Labor Pains: Because Being in a Union can be Painful

The Record of Obama’s Apparent Next Labor Pick

600px-us-deptoflabor-seal_svg1Unions lost a key ally in the Obama Administration when Hilda Solis resigned earlier this year as Secretary of Labor. However, the President appears poised to pick a backer of a key Big Labor policy as her successor.

Thomas Perez, currently an Assistant Attorney General in the Justice Department, is rumored to be the pick. Prior to Obama’s election, he served as Maryland Secretary of Labor, Licensing, and Regulations under Governor Martin O’Malley.

His key labor initiative in Maryland was a law to strengthen penalties on what unions call “worker misclassification.” Employers are allowed to apply a statutory test to determine whether a worker is an independent contractor or an employee, which determines the amount of taxes the employer must pay and whether the worker can be in a union. Independent contractors cannot, so unions like to see more workers classified as employees.

Maryland’s tougher law, backed by Perez as Labor Commissioner, increased penalties for misclassifying workers in the construction and landscaping industries and puts heavy burdens on employers using independent contractors to prove workers are correctly classified.
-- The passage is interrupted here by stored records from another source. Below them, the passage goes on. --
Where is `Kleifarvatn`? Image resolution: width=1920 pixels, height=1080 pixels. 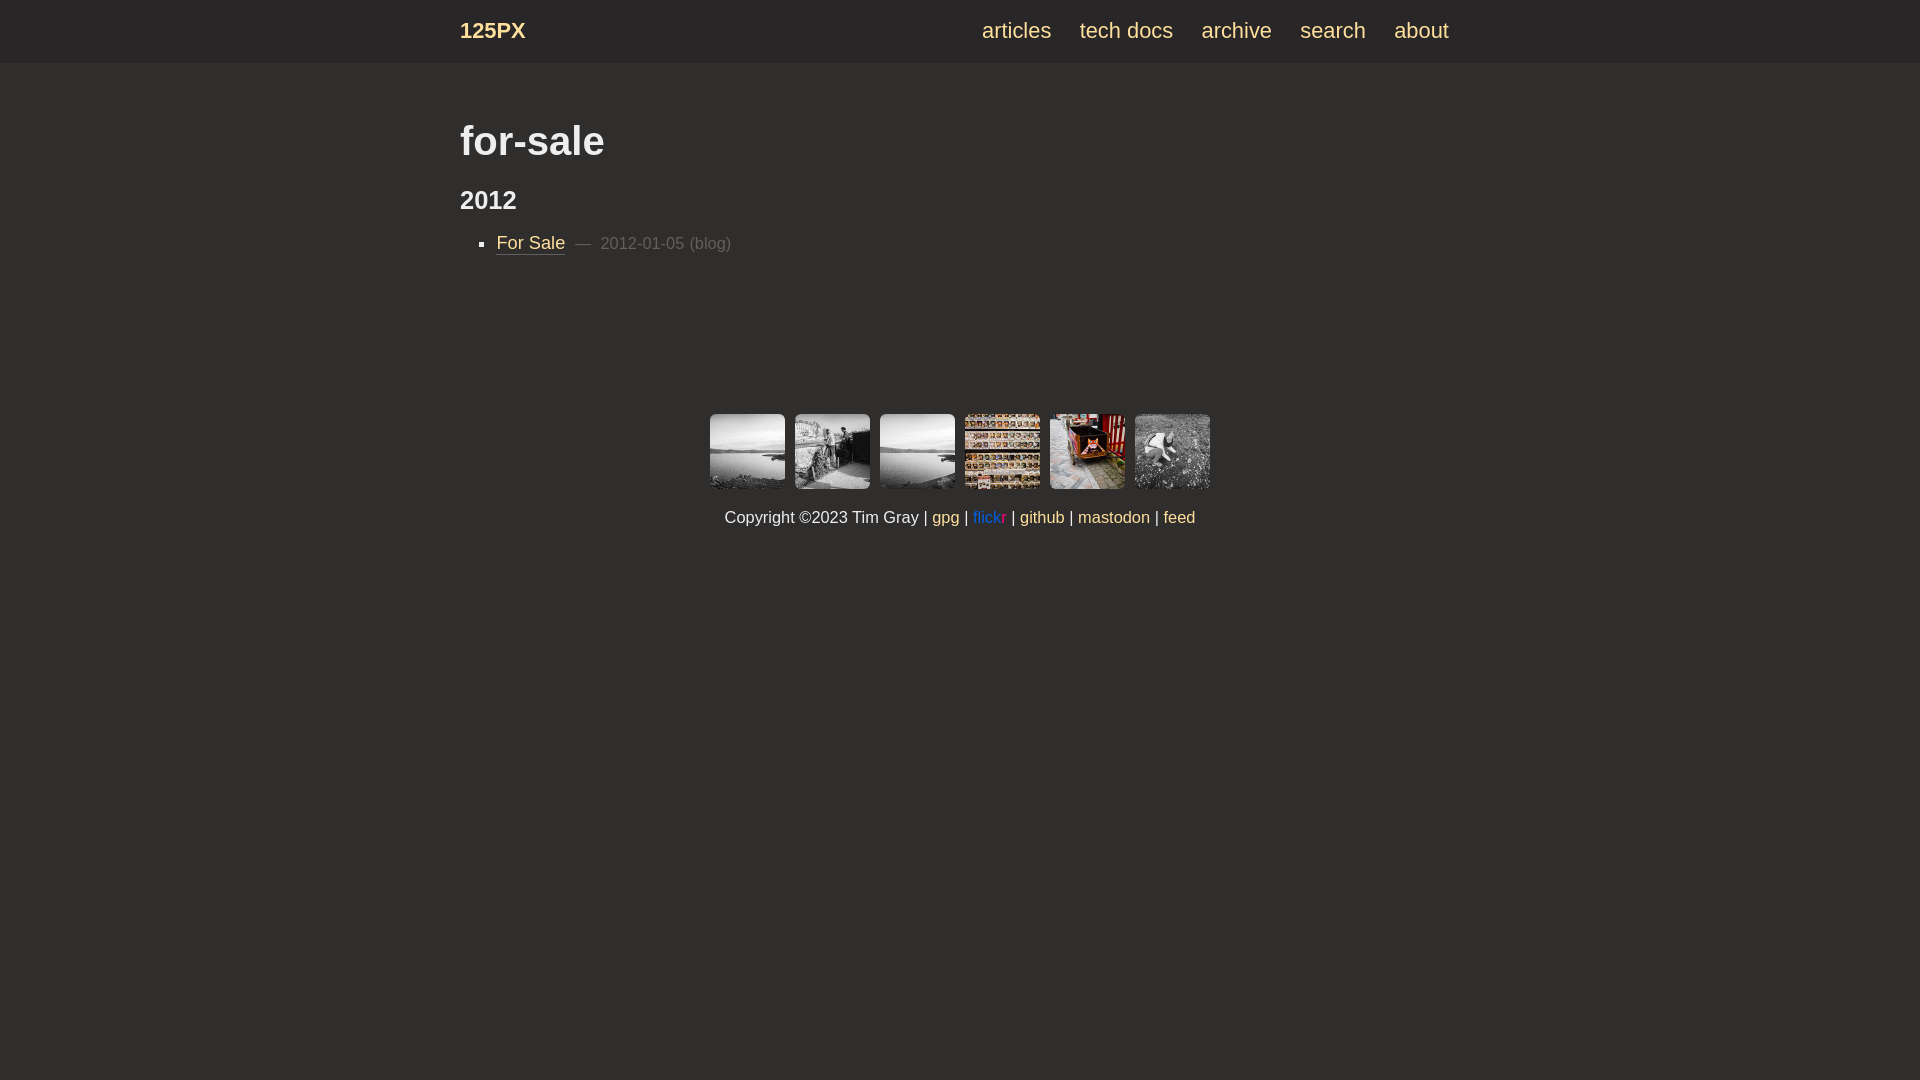 Kleifarvatn is located at coordinates (748, 452).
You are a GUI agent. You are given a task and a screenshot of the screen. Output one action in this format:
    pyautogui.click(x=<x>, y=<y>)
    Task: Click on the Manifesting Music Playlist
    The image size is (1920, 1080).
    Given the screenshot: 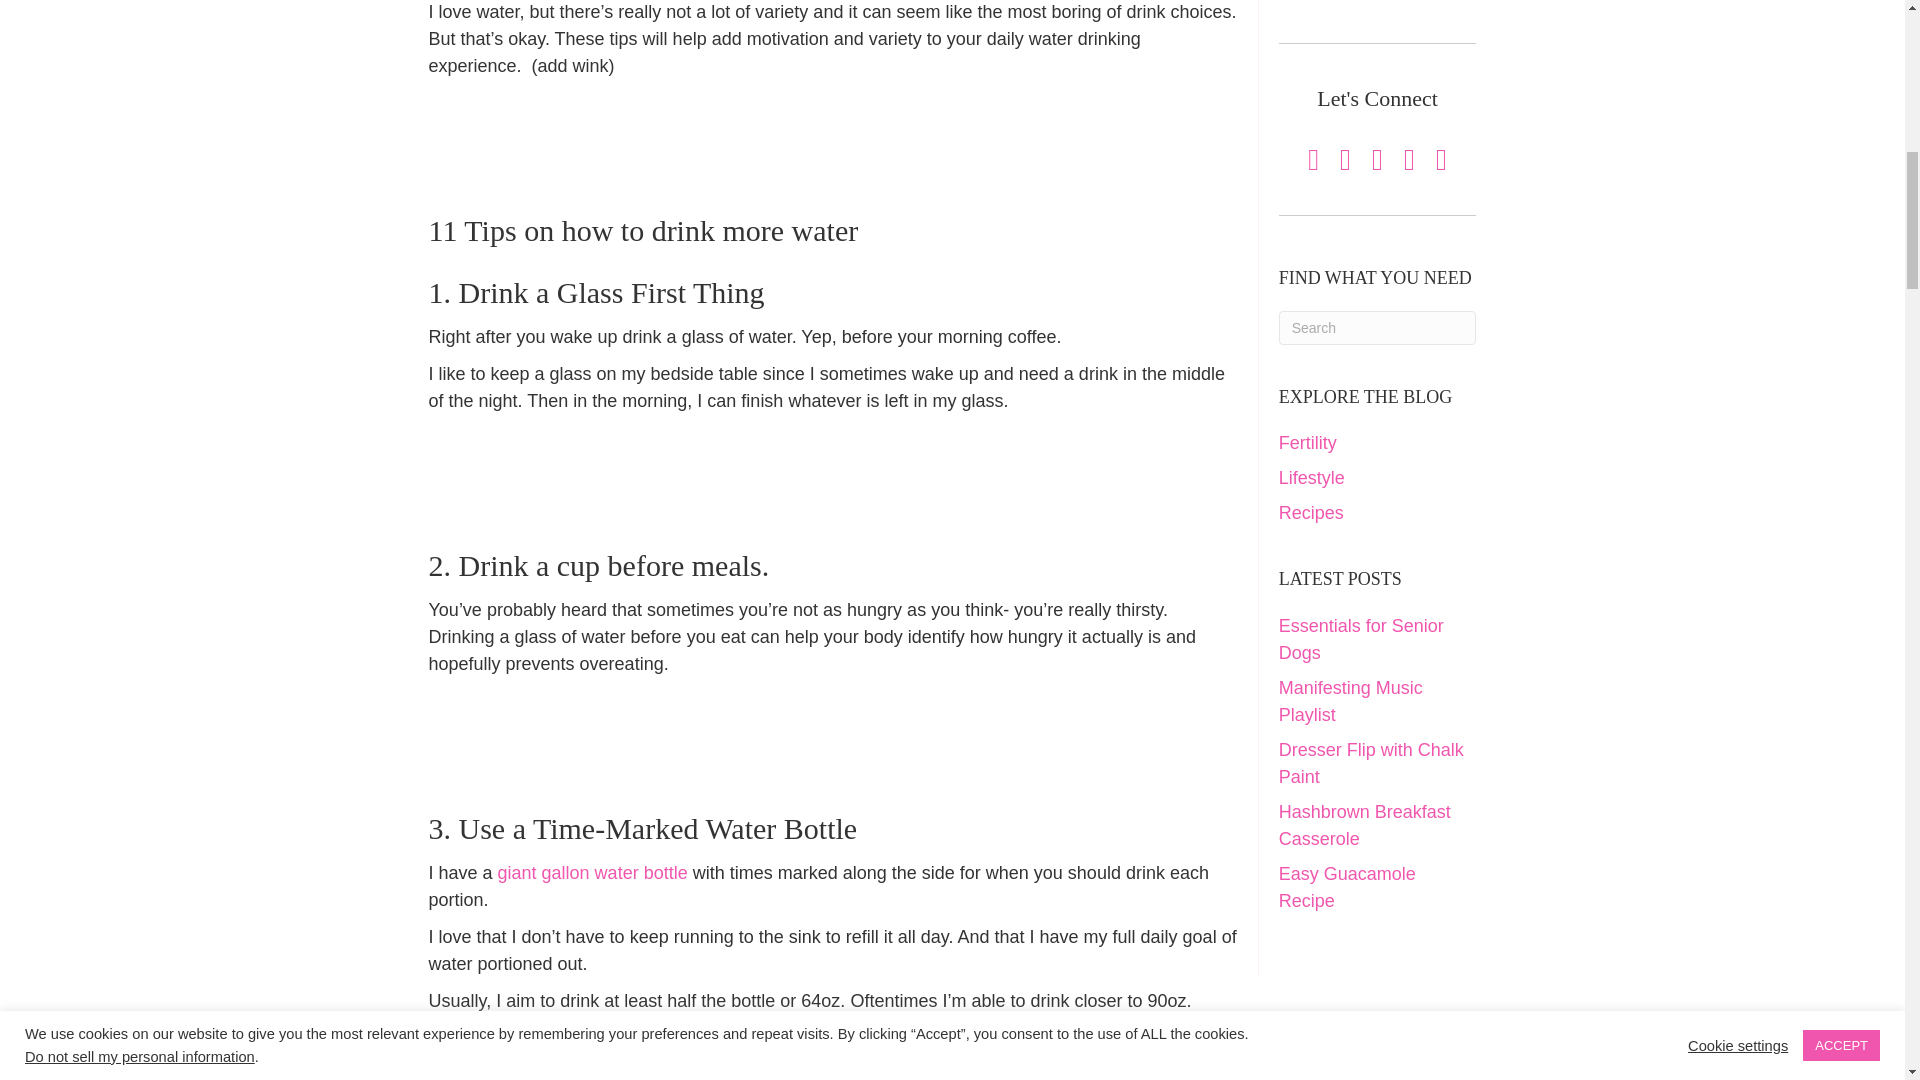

The Baltimore Sun reported in 2008 that his Department went after a small maker of cloth knickknacks — under previously existing law — that provided independent work to seamstresses who lost jobs to factories moving overseas. It took the passage of a separate exemption law to prevent that and similar “Made in America” businesses from closing down. But then again, “Closed” has been the New Union Label for some time.